GIVEN TEXT:
——

The Congressional Budget Office (CBO) released a new report today which suggests greater job losses associated with President Barack Obama’s Affordable Care Act. (ObamaCare) Previous CBO studies had estimated that approximately 800,000 people would give up full-time work due to ObamaCare by the year 2021. The new report issued today stated that the number of workers lost could be as high as 2.3 million, and that number would be reached by 2017. The net effect on the economy would be to reduce the total number of hours worked by as much as two percent overall. The report did include the disclaimer that the projections are subject to “substantial uncertainty.” This is due to the fact that the law itself has yet to be fully implemented and there are still many questions about how some parts of it will be implemented in the future.
Republican politicians quickly took hold of the news and renewed their criticisms of President Obama’s signature domestic policy. Speaker of the House John Boehner (R-OH) released a statement stating that the CBO report validated GOP concerns about the law and its “devastating impact” on jobs. The status of the middle class has been a significant issue of late and Boehner connected today’s report to the continuing problems faced by the middle class. He argued that the economy is still squeezing the middle class and that ObamaCare is making the situation worse for middle class Americans, not better.

——

SOURCE INFORMATION:
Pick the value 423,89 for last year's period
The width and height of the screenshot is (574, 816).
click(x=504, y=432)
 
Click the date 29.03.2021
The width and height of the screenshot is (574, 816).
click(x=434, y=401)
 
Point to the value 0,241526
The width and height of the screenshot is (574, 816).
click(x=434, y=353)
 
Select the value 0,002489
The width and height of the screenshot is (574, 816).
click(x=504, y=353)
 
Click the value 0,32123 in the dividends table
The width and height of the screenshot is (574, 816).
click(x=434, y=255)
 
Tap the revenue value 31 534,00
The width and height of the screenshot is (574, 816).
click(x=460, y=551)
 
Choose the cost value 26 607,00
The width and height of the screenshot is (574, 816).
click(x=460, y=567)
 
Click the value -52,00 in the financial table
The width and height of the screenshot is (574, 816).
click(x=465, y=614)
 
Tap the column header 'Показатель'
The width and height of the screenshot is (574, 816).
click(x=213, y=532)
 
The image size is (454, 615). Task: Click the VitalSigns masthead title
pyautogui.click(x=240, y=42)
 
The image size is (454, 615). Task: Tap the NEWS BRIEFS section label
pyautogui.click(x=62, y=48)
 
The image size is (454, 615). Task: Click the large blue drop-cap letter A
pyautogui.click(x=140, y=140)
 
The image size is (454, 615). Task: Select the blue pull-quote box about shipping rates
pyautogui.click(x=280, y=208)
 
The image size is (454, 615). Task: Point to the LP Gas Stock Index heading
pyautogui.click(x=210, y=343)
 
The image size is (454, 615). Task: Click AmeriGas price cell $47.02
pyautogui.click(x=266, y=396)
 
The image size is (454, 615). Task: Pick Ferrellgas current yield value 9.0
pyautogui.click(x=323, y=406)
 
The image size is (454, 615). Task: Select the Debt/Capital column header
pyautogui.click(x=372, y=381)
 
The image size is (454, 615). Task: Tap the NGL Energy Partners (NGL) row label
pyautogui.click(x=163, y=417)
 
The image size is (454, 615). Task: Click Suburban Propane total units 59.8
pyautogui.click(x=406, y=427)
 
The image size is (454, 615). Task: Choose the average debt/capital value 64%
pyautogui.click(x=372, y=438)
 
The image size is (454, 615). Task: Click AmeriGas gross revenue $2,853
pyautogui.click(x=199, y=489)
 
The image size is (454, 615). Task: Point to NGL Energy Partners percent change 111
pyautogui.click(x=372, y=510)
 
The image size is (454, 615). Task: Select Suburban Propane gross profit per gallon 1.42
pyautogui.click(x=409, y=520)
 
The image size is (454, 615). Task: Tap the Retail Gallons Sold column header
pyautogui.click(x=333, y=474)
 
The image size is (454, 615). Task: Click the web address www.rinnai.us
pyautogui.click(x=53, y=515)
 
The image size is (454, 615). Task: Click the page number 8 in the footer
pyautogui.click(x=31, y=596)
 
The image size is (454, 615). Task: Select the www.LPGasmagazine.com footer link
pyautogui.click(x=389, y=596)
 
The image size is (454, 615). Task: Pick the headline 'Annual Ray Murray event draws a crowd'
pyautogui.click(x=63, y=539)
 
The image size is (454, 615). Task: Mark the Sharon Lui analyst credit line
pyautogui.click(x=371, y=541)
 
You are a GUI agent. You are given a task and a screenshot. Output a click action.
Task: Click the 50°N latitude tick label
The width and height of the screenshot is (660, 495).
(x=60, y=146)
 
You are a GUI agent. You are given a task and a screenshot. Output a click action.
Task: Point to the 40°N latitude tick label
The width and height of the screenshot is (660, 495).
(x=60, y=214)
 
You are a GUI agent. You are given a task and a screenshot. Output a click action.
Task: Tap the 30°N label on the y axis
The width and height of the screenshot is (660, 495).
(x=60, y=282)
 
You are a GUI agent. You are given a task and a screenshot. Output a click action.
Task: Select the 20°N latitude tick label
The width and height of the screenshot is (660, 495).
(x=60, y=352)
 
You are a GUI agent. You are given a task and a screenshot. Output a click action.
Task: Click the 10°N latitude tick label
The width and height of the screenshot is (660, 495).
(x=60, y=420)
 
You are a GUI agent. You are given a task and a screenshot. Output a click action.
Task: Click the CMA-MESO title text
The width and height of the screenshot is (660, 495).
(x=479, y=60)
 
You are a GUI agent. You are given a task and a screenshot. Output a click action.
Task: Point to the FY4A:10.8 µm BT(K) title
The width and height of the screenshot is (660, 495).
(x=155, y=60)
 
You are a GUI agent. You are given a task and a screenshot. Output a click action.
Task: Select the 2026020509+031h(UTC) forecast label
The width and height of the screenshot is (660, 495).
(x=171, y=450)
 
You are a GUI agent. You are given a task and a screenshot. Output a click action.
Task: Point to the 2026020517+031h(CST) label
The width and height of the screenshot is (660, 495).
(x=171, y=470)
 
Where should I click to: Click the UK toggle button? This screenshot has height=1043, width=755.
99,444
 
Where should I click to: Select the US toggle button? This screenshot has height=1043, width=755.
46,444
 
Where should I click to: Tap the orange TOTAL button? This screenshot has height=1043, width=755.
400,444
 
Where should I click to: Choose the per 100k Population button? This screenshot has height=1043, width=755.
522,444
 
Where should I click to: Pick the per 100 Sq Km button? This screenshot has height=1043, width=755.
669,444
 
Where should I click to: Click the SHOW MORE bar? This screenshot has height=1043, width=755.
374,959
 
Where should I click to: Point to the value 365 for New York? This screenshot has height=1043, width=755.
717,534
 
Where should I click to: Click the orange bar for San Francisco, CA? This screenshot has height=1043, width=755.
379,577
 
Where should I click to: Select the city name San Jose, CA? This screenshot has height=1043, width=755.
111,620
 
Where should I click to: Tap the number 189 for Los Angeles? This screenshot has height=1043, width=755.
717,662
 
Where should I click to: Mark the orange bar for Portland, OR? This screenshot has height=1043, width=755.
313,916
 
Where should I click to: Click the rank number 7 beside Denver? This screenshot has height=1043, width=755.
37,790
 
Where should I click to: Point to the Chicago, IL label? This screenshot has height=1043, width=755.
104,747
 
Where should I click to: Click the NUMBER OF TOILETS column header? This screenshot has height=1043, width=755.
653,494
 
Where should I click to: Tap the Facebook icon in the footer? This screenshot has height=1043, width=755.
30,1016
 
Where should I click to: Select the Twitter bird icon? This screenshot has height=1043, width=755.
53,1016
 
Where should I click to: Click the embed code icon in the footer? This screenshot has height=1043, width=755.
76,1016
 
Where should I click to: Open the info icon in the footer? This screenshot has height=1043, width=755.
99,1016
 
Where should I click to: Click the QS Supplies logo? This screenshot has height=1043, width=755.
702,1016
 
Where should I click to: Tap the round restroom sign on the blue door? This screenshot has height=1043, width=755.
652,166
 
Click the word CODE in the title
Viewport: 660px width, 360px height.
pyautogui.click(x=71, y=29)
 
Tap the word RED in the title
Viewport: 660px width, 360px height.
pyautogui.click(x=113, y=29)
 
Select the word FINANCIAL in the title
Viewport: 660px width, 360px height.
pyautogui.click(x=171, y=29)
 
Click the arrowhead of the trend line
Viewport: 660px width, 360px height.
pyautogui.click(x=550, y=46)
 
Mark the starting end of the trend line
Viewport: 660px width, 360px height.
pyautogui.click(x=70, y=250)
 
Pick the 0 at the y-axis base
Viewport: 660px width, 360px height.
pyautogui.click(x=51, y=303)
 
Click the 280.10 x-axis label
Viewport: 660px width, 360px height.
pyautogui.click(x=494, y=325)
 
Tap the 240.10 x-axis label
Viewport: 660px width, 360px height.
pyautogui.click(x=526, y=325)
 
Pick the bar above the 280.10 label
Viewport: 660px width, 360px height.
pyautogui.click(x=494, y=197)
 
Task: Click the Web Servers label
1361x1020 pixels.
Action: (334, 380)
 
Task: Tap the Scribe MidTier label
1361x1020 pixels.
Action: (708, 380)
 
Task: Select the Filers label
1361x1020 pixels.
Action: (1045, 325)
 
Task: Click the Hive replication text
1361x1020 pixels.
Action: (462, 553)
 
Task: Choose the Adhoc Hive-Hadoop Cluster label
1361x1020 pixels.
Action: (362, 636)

——

EXERCISE INSTRUCTIONS:
(1) According to the passage about the CBO report, by what year could the number of workers lost reach 2.3 million?
(2) Print the passage about the CBO report starting with "The Congressional Budget" and going on through "in the future.".
(3) Proceed with the passage about the CBO report from the point where it ends.
The records come from a separate source unrelated to the passage about the CBO report.

REPLIES:
(1) 2017

(2)
The Congressional Budget Office (CBO) released a new report today which suggests greater job losses associated with President Barack Obama’s Affordable Care Act. (ObamaCare) Previous CBO studies had estimated that approximately 800,000 people would give up full-time work due to ObamaCare by the year 2021. The new report issued today stated that the number of workers lost could be as high as 2.3 million, and that number would be reached by 2017. The net effect on the economy would be to reduce the total number of hours worked by as much as two percent overall. The report did include the disclaimer that the projections are subject to “substantial uncertainty.” This is due to the fact that the law itself has yet to be fully implemented and there are still many questions about how some parts of it will be implemented in the future.

(3)
Former GOP Vice-Presidential nominee Paul Ryan added his criticism calling ObamaCare “trillions of dollars in empty promises,” and that it is causing far more disruption to the economy than first suggested. He further argued that far more people are being harmed by the implementation of the law than those that are benefiting from it.
Democrats and other supporters of the law pointed out an aspect of the report that they claim Republicans overlook. The report states that the loss of labor participation will be mostly due to workers choosing to work less, not in a reduction of demand for labor or the elimination of jobs. Essentially people will choose to work less on their own because by doing so they can then qualify for subsidies on the government run health insurance exchanges. In essence it becomes more beneficial to them to work less and qualify for the subsidies, than it is to work more and have to pay for coverage entirely on their own. Therefore ObamaCare is not going to eliminate jobs, as Republicans argue, but rather people will simply choose not to work full-time positions. Regardless of the particular interpretation of the report, the latest CBO study does suggest the potential for greater job losses.
The White House seized on this particular aspect of the report as well, claiming that ObamaCare will allow more people the freedom to make their own choices not only in regards to health care, but their employment situation as well. The administration argued that people would no longer feel “forced” to work more in order to provide coverage to their families. They could choose to work less and still obtain the protection that they and their families need.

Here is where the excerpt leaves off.